:: Text provided ::
_ _ _ _ _

Last spring changed everyone’s perspective of the San Jose Sharks.
Once it was fashionable to pick them to win a ton in the regular season and then lose early in the postseason. Now that they proved they can reach the conference finals, the debate is about whether they can finally get to the finals.
I for one project them to subscribe to last year’s formula again: lots of points in the regular season and a defeat in the Stanley Cup semifinals. But instead of Chicago, I anticipate the Detroit Red Wings ending San Jose’s season.
It’s not exactly walking out on a limb to pick Detroit, but maybe the Wings are a little less of a favorite than in years past. After all, Detroit’s core and complementary players – aged already last season – are a year older. There’s no telling what the Wings will get out of Todd Bertuzzi, Kris Draper and newly signed Mike Modano as a supporting cast to the “Henrik Zetterberg and Pavel Datsyuk Show.”
And after two straight trips to the finals, the Wings proved they were mortal in losing to the Sharks in last year’s second round. However, that means that for the first time in a couple years they had a longer summer to recuperate.
For me, the top two teams in the West are San Jose and Detroit. I give the Wings the edge because of their goaltending (Jimmy Howard over the Antti Niemi/Antero Niittymaki combo), their depth on defense (Jonathan Ericsson is going to push for top-four minutes) and their decision to fill their bottom six forward corps with veterans rather than youngsters (Modano, et al. over Logan Couture and friends).
The sexy pick around North America this season is Vancouver. However, I’m not sold on their improvements on defense – adding Keith Ballard and Dan Hamhuis – making up for what they lack up front, where I don’t see a lot of firepower after a top five led by the Sedin brothers.

_ _ _ _ _

:: Collected data ::
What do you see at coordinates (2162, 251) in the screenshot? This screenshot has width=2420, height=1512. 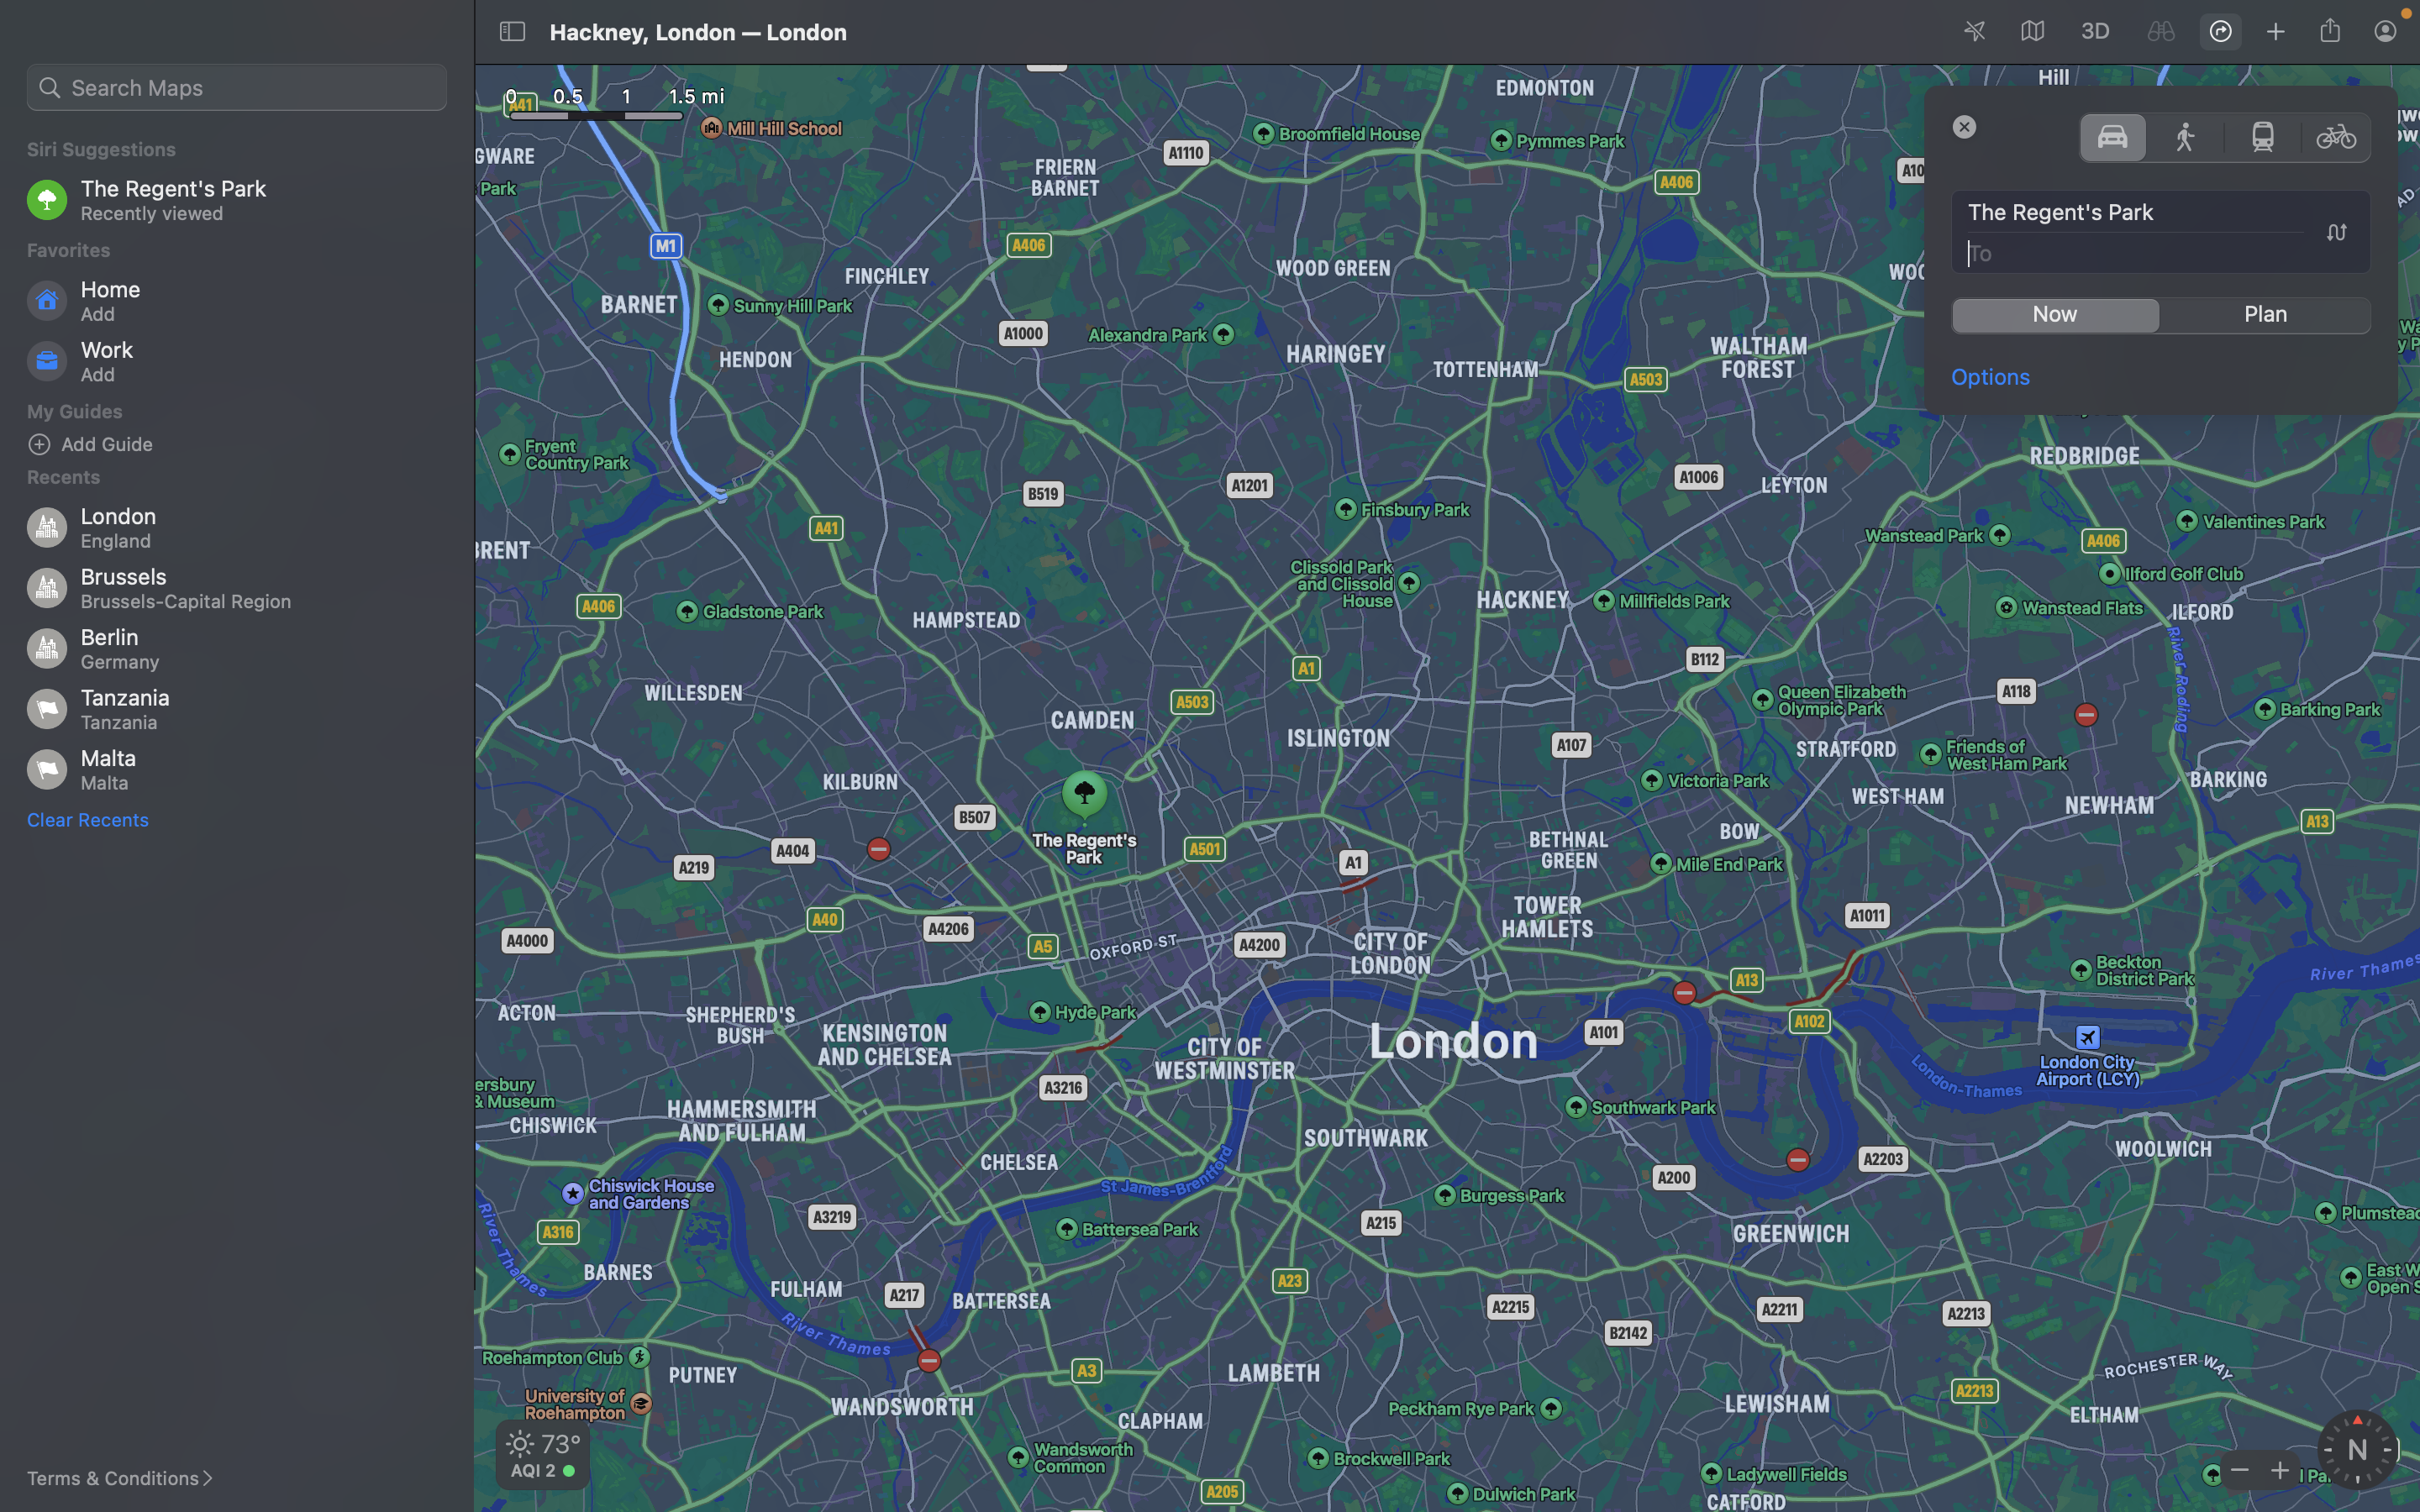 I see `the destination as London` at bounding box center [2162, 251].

_ _ _ _ _

Reproduce the passage of the NHL season preview above between "The sexy pick" and "the Sedin brothers.", inclusive.

The sexy pick around North America this season is Vancouver. However, I’m not sold on their improvements on defense – adding Keith Ballard and Dan Hamhuis – making up for what they lack up front, where I don’t see a lot of firepower after a top five led by the Sedin brothers.